Overscripted Web: a Mozilla Data Analysis Challenge
Two cohorts of Canadian Undergraduate interns worked on data collection and subsequent analysis. The Mozilla Systems Research Group is now open sourcing a dataset of publicly available information that was collected by a Web crawl in November 2017. This dataset is currently being used to help inform product teams at Mozilla. The primary analysis from the students focused on:
- Session replay analysis: when do websites replay your behavior in the site
- Eval and dynamically created function calls
- Cryptojacking: websites using user’s computers to mine cryptocurrencies are mainly video streaming sites
Take a look on Mozilla’s Hacks blog for a longer description of the analysis.
The Data Analysis Challenge
We see great potential in this dataset and believe that our analysis has only scratched the surface of the insights it can offer.

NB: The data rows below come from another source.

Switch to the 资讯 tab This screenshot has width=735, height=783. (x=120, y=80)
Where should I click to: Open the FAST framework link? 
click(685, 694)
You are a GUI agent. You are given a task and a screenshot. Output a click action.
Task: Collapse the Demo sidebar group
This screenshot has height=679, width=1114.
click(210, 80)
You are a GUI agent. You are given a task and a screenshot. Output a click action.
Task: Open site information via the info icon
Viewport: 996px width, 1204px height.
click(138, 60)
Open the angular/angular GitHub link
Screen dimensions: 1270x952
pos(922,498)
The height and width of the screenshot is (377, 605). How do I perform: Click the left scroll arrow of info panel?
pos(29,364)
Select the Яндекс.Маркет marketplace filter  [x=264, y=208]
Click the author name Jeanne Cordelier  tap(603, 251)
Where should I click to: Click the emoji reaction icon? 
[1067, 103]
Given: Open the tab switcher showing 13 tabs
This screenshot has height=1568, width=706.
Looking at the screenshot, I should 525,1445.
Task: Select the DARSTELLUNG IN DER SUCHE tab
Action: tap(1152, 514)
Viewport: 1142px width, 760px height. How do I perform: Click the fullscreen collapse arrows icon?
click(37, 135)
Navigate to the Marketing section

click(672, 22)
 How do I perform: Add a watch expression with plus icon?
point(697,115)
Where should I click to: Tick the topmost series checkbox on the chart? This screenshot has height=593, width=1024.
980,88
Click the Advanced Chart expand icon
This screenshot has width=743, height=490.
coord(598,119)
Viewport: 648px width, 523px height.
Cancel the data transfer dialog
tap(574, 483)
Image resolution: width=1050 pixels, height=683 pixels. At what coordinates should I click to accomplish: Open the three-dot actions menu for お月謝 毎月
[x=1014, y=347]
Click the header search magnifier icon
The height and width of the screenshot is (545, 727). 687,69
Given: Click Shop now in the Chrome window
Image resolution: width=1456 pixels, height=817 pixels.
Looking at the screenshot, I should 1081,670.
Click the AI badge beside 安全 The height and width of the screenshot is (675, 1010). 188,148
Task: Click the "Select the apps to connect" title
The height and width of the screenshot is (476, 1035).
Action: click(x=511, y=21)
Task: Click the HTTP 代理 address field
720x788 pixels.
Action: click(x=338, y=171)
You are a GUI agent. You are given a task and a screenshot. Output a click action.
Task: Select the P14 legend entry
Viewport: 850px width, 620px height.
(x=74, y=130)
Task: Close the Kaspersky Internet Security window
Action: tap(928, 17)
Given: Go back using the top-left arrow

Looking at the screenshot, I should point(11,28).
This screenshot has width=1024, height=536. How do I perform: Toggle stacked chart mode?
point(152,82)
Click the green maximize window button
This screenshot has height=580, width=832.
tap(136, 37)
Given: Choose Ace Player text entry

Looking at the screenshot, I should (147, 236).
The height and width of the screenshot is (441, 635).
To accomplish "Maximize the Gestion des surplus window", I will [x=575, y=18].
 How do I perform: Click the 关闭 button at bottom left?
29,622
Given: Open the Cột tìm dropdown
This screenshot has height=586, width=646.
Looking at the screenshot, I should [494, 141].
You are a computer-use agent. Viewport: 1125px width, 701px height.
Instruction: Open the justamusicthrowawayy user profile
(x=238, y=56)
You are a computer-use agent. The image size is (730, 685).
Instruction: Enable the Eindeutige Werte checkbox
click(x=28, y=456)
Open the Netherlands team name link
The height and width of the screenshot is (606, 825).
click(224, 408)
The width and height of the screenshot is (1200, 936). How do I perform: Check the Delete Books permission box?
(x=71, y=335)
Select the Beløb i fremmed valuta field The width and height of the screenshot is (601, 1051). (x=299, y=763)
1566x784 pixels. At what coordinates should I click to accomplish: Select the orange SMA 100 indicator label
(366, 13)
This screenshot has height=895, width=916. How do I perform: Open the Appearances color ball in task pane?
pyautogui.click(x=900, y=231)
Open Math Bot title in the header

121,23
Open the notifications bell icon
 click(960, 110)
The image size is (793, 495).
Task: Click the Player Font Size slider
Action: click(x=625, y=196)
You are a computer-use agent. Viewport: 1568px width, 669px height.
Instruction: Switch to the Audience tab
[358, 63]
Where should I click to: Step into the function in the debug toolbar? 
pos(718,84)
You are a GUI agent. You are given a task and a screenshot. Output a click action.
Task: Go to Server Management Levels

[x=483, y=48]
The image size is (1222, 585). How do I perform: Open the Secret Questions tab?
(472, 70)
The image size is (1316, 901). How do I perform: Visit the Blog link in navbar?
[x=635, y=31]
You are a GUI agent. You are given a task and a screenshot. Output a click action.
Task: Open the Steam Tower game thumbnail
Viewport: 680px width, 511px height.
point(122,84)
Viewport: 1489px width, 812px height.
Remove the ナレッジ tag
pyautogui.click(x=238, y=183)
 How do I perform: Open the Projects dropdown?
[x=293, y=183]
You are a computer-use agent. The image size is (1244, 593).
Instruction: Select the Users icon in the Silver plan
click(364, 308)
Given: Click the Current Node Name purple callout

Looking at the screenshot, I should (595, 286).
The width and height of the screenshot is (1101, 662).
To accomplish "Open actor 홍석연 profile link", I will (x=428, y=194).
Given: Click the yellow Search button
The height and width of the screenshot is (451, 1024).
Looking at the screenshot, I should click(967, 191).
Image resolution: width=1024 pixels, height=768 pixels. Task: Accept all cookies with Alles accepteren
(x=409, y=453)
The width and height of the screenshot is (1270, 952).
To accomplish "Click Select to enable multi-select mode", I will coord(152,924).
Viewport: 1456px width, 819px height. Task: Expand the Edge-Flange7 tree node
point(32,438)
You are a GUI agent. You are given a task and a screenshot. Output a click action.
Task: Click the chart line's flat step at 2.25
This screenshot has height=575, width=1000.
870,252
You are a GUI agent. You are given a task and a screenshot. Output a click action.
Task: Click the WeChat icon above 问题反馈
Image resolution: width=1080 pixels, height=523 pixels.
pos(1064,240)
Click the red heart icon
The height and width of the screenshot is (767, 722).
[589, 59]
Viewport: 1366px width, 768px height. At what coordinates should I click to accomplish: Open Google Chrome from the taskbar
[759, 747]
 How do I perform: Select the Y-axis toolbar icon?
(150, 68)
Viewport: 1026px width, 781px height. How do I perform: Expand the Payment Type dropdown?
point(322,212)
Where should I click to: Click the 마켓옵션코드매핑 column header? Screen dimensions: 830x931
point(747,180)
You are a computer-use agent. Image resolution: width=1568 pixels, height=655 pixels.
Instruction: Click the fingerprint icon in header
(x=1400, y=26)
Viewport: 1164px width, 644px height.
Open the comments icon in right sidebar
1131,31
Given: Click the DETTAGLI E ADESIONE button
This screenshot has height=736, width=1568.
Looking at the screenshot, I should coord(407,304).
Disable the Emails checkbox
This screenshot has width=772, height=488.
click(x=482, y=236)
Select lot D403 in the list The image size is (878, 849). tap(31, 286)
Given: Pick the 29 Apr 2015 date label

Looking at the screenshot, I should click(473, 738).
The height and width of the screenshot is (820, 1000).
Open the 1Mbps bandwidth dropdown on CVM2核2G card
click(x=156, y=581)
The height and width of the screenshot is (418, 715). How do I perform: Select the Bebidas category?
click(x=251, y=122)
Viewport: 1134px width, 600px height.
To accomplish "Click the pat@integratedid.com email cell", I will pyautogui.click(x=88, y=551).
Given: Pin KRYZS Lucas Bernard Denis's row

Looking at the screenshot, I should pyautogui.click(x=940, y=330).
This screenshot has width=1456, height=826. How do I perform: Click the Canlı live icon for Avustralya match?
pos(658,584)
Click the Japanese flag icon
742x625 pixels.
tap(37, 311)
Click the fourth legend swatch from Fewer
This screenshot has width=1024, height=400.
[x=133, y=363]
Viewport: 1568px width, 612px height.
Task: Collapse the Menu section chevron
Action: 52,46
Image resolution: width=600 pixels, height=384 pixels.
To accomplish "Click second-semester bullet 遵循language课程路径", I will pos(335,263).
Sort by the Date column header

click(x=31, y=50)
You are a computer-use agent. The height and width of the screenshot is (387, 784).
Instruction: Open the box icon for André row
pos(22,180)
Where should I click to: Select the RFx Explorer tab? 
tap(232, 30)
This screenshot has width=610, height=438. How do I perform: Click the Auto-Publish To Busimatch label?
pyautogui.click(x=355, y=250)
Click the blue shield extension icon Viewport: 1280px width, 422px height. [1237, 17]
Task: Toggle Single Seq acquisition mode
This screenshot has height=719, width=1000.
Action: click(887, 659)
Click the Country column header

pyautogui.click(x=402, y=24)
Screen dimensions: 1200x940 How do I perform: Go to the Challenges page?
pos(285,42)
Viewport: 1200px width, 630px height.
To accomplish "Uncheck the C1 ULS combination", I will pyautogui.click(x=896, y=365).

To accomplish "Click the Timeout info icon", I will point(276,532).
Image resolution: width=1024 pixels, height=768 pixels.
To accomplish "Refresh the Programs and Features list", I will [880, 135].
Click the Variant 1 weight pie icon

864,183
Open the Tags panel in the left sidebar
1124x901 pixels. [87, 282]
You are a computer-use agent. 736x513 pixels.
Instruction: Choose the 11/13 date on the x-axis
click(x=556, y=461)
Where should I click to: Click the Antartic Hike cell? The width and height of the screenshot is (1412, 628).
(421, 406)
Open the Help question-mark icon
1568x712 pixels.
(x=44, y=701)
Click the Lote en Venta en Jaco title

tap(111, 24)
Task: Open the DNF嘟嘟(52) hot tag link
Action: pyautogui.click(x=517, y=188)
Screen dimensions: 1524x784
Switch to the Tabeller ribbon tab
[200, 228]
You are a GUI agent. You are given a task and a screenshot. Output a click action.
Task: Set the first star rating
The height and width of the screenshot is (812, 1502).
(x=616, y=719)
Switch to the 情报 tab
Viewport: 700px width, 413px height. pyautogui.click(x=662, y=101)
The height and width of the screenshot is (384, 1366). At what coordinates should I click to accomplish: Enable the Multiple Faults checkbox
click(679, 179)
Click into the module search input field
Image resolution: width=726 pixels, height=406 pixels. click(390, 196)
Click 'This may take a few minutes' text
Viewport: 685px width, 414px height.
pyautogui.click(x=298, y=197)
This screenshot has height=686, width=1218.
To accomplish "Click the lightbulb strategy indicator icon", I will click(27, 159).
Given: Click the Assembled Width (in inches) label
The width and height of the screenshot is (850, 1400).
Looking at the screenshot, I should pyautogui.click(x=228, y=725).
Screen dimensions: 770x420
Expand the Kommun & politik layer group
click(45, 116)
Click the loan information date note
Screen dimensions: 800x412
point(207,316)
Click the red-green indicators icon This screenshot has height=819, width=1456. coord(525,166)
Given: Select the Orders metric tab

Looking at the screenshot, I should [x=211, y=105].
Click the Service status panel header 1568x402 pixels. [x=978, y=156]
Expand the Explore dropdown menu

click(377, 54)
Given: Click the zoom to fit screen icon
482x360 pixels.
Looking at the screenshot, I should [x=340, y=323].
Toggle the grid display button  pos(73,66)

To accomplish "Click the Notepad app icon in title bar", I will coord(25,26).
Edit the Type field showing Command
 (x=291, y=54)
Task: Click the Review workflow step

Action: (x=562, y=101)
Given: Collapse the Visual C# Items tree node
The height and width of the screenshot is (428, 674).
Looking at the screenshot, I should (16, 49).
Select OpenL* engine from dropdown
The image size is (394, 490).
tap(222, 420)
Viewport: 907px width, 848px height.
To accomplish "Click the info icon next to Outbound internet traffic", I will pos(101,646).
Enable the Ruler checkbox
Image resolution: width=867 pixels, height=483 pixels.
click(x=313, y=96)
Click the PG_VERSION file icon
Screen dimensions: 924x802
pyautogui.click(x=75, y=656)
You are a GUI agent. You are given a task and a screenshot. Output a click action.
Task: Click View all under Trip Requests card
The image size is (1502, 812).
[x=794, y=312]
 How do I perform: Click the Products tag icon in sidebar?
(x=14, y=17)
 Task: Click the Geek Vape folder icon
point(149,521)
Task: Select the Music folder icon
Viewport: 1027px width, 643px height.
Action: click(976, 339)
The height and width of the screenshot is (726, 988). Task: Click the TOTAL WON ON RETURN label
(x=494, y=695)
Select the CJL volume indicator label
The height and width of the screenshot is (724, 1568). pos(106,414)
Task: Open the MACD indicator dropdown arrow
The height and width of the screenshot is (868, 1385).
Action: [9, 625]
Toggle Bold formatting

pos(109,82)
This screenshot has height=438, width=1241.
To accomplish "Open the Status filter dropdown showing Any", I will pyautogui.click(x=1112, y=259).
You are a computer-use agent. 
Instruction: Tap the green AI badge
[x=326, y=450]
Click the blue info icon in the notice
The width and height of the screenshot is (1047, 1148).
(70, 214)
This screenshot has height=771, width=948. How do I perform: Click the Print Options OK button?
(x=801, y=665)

We want to empower the community to use this data to better understand what is happening on the Web today, which is why Mozilla’s Systems Research Group and Open Innovation team partnered together to launch this challenge.
To guide thinking, we’re dividing the Challenge into three categories:
- Tracking and Privacy
- Web Technologies and the Shape of the Modern Web
- Equality, Neutrality, and Law
You will find all of the necessary information to join on the Challenge website. The submissions will close on August 31st and the winners will be announced on September 14th. We will bring the winners of the best three analyses (one per category) to MozFest, the world’s leading festival for the open internet movement, taking place in London from October 26th to the 28th 2018. We will cover their airfare, hotel, admission/registration, and if necessary visa fees in accordance to the official rules. We may also invite the winners to do 15-minute presentations of their findings.
We are looking forward to the diverse and innovative approaches from the data science community and we want to specifically encourage young data scientists and students to take a stab at this dataset. It could be the basis for your final university project and analyzing it can grow your data science skills and build your resumé (and GitHub profile!). The Web gets more complex by the minute, keeping it safe and open can only happen if we work together. Join us!